The Troubled History of Teaching Evaluation

By Derek Gottlieb

Grading the College: A History of Evaluating Teaching and Learning by Scott M. Gelber. Baltimore: Johns Hopkins University Press, 2020.

Near the end of every semester, in a ritual repeated across the higher education landscape, all the students in my courses receive a university-sponsored survey in their inboxes. There are thirteen items that ask students to rate me and my course on a scale of one to five and a pair of short-answer questions that ask students for the “greatest strengths” of the instructor and “constructive comments” to help me improve. In graduate courses, the response rate varies dramatically, but it can sometimes reach 80 percent. Undergraduate courses are lucky if they hit 50 percent. The numerical averages and the comments from these anonymous surveys are the bulk of what we discuss in our annual and biennial faculty evaluation processes and in tenure and promotion discussions.
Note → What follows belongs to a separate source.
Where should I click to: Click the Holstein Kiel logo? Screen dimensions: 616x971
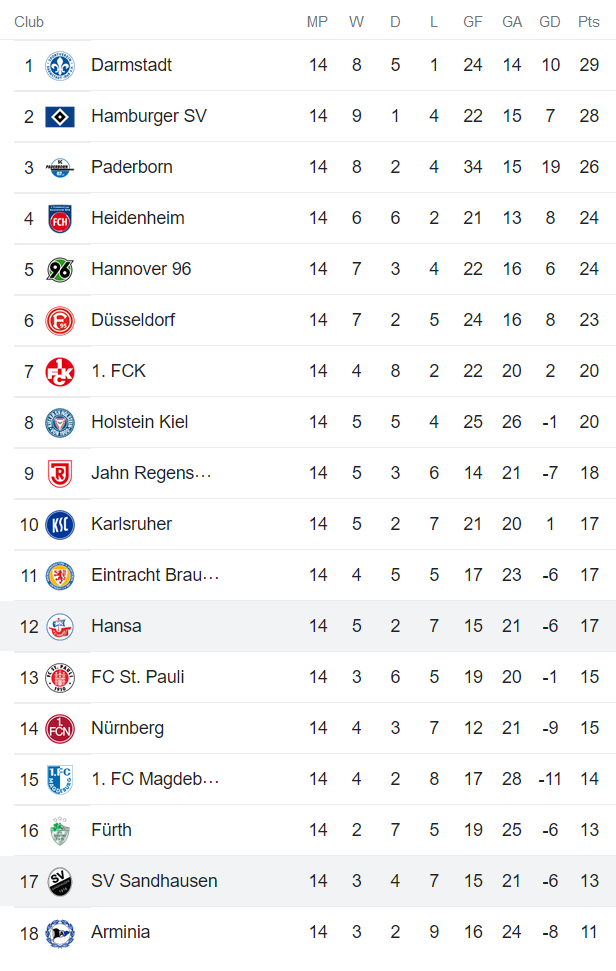point(60,421)
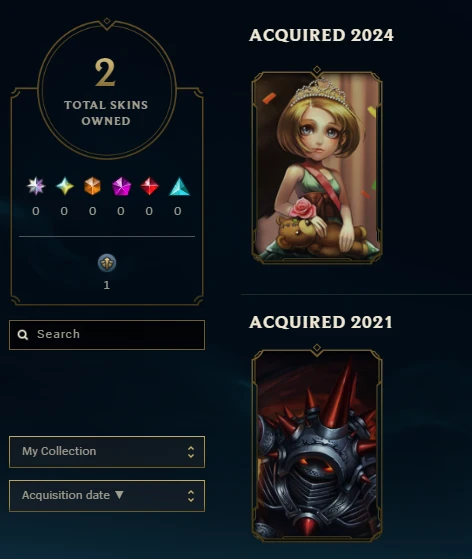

In the final class meeting, I also have my students fill out another anonymous survey, this time for my own use. The first three questions ask students to assess on a one-to-five scale the difficulty of the course, the amount of required reading, and the value of what they learned. The rest are short-answer questions asking about the specific structure of the course, particular assignments and readings, and what they considered most and least useful. Because this survey is done in class, the response rate is 100 percent. The results will not come up in tenure and promotion considerations or in faculty evaluation processes. They are institutionally invisible.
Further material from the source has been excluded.